2. Any frequencies below 30Hz are usually inaudible sonic pollutant, soaking up precious headroom and generally muddying up your mix. It's therefore always a good idea to cut everything below around 30Hz - this way your mix will be louder and your bass will sound much punchier and heavier.
3. The key to good parametric EQing is finding the right frequency, and the easiest way to do that is to apply excessive gain and set your Q to a reasonably narrow frequency. Now, when you sweep the frequency range, you'll be able to hear when you hit the target frequency.
4. Air soaks up high frequencies more than low frequencies, and low frequencies travel slightly faster than high ones, so distant sounds seem inherently less bright. You can use this effect and EQ your mixes to give certain elements a greater sense of distance by applying high-shelving cut.
5. EQ boost and cut both affect the volume of a signal, and obviously the greater the cut or boost, the more the volume is affected; so whenever you apply EQ be prepared to tweak your level settings too.
6. If you're using mastering EQ (either graphic or parametric) on a complete mix, then you should almost always place it before any limiting you're applying, as otherwise you'll risk losing some volume or pushing the signal into clipping.
7. Analyse all of your main sounds (such as vocals and guitars) together and in isolation and see if they're fighting for the same space in the mix.

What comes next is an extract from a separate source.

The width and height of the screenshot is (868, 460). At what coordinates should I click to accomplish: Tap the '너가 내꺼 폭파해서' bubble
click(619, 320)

For example, vocals tend to be centred around 1-3kHz, so try a little cut in that range on your guitars and hear the two separate beautifully.
8. One of the best ways to get parts - such as backing vocals or layered guitar lines - to gel together is to run them off to their own bus and apply any EQ tweaks to the bus, rather than the original parts.

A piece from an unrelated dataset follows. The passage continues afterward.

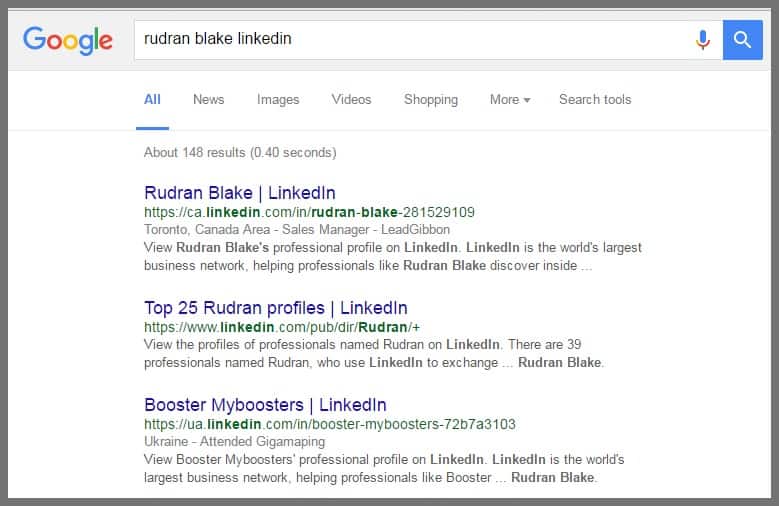The height and width of the screenshot is (506, 779).
Task: Select the All results tab
Action: pos(152,100)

9. Most sounds are centred on a certain part of the frequency spectrum but also have stuff going on in other sections - everything else is a potential source of sonic pollution. Judicious use of high and low shelving or cut can help give everything the space it needs.

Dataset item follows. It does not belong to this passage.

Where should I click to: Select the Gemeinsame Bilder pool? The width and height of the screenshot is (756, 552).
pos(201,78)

10. Generally speaking, human hearing is less attuned to EQ cut than it is to EQ boost, so if you want to achieve a more natural sound from your processing, try to avoid any excessive EQ boost. Instead, make sure you opt for cuts in competing frequencies.
11. Ear fatigue is much more of a problem with high frequencies, so always apply treble boost in small steps, and when A/B-ing the sound with and without treble, give yourself at least a minute to readjust to the dry version and allow objective assessment.
12. Spend some time learning the different frequency ranges for common instruments. Use your parametric EQ with plenty of boost and a medium Q setting and sweep the frequency range up and down while you listen to some tracks. Make notes about which frequency range each instrument is centred on.
Keeping it flat
While we might all scrimp and save to buy speakers and amps boasting perfectly flat frequency responses, without any bias to top, middle or bottom, the truth is that our hearing response is anything but flat. And the plot thickens as we reduce or raise the volume of what we're listening to. For example, at low levels our hearing is more attuned to middle frequencies, but as we raise volume, the mid-range response falls off, while the upper and lower frequencies become more noticeable, resulting in the 'smile' curve on a frequency response graph of our hearing. We can use this fact to make our mixes sound apparently louder, simply by emulating this type of curve in our mixdowns, and two of the best tools for this job are the graphic EQ and spectrum analyser. Of course, the extent to which you do this depends largely on the type of music you're making. Electronic styles can obviously benefit more from the 'smile' technique than classical recordings can.